* _WHAT THE TASK ASKS_
Quote the entries below word for word, starting at the line that contains "At what coordinates should I click to accomplish: Select" and ending at the last line of the entries.

[Word and element pointing entries]
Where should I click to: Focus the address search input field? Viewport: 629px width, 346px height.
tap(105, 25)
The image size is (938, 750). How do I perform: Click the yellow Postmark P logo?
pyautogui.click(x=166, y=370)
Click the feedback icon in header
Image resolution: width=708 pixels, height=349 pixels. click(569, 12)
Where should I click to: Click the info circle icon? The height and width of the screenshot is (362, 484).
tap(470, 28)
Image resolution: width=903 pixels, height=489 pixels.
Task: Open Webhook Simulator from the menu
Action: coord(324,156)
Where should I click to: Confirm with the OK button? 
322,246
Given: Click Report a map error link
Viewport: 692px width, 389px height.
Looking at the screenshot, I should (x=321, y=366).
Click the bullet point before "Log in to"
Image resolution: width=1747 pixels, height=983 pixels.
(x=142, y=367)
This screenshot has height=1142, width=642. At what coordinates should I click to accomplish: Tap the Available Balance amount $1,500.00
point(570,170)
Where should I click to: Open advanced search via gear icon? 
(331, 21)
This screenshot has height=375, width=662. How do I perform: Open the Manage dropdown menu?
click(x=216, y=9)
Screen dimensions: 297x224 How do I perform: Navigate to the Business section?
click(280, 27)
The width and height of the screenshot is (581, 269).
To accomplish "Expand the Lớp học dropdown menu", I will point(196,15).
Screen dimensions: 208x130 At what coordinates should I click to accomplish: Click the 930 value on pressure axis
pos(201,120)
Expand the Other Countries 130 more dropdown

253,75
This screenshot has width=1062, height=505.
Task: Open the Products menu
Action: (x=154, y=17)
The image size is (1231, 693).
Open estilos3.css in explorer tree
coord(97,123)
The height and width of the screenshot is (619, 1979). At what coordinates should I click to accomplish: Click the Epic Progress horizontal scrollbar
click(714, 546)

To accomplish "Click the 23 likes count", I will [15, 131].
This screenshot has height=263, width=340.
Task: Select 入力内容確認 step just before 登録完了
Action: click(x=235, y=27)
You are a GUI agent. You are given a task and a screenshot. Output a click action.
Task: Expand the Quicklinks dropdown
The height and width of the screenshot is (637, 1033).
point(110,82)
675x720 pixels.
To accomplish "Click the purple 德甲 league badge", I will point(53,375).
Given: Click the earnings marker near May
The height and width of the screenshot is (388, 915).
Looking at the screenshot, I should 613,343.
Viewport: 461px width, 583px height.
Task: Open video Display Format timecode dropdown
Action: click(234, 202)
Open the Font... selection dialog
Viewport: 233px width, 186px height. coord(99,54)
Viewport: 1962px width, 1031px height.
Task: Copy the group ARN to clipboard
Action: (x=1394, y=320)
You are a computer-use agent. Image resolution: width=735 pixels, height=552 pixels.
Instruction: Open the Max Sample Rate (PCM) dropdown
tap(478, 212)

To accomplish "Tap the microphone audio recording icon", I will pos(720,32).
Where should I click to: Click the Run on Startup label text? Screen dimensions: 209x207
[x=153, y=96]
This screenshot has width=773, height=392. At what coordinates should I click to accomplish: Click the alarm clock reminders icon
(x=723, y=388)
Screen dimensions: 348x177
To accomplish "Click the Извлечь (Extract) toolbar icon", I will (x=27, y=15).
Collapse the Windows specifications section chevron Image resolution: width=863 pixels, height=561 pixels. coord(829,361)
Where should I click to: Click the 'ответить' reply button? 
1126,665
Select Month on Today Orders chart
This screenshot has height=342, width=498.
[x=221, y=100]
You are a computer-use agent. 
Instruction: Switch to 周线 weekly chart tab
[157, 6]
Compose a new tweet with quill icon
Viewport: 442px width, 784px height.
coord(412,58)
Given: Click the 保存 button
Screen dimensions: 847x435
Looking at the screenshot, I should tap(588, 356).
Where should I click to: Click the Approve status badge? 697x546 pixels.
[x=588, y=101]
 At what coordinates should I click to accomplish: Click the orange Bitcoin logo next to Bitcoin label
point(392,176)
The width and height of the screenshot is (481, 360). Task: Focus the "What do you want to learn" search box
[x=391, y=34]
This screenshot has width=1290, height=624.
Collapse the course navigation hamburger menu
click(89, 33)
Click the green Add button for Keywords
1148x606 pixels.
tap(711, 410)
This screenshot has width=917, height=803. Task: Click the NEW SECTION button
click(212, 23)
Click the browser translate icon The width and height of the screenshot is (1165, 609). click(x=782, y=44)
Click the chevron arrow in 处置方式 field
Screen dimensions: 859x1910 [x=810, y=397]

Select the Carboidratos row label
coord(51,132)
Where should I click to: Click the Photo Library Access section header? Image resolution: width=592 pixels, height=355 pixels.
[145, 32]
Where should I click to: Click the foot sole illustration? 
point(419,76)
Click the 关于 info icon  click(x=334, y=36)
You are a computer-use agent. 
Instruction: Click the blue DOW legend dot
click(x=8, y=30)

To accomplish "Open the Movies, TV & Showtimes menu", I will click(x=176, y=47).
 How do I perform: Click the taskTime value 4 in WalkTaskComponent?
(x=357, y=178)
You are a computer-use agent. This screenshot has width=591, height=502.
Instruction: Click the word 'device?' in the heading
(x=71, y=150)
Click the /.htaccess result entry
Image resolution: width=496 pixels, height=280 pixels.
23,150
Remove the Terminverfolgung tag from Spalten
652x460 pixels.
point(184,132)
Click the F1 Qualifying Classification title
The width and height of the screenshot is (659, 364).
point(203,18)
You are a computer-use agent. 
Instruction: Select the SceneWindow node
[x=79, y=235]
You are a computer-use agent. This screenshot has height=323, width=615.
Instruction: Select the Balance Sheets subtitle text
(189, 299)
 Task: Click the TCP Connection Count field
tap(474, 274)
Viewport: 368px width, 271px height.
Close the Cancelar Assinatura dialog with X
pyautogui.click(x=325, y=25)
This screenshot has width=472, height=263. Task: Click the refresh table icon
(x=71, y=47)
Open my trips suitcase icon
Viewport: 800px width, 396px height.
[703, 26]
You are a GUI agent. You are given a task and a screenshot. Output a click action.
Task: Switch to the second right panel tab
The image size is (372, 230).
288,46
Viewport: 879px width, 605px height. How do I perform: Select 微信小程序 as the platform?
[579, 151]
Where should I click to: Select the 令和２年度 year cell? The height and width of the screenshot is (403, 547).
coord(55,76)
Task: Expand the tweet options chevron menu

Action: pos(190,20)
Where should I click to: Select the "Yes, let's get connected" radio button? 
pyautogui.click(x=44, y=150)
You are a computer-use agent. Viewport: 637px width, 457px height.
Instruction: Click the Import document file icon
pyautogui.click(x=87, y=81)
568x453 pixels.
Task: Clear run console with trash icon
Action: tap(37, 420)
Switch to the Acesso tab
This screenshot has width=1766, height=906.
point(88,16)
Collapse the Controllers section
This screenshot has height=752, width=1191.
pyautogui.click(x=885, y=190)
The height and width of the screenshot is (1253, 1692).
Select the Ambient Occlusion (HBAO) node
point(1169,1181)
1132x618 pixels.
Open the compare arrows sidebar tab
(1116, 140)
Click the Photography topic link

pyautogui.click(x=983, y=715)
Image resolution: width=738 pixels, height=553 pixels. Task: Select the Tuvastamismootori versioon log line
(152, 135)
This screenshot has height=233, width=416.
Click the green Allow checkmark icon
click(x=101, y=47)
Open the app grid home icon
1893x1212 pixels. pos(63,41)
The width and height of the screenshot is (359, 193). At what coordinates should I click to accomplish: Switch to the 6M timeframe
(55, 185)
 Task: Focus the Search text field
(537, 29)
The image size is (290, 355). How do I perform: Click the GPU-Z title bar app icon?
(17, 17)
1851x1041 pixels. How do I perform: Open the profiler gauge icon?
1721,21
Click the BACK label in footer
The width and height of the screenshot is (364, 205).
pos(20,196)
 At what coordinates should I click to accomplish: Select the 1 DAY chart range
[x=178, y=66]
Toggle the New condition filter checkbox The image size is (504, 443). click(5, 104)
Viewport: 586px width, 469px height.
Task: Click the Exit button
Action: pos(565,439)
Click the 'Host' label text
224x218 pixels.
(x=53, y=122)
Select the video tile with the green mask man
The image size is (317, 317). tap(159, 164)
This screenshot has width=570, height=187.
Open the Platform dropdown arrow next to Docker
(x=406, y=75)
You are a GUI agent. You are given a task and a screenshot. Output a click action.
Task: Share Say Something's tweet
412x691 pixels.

* _THE RESULT_
 At what coordinates should I click to accomplish: Select the 1 DAY chart range
[x=178, y=66]
Toggle the New condition filter checkbox The image size is (504, 443). click(5, 104)
Viewport: 586px width, 469px height.
Task: Click the Exit button
Action: pos(565,439)
Click the 'Host' label text
224x218 pixels.
(x=53, y=122)
Select the video tile with the green mask man
The image size is (317, 317). tap(159, 164)
This screenshot has width=570, height=187.
Open the Platform dropdown arrow next to Docker
(x=406, y=75)
You are a GUI agent. You are given a task and a screenshot. Output a click action.
Task: Share Say Something's tweet
412x691 pixels.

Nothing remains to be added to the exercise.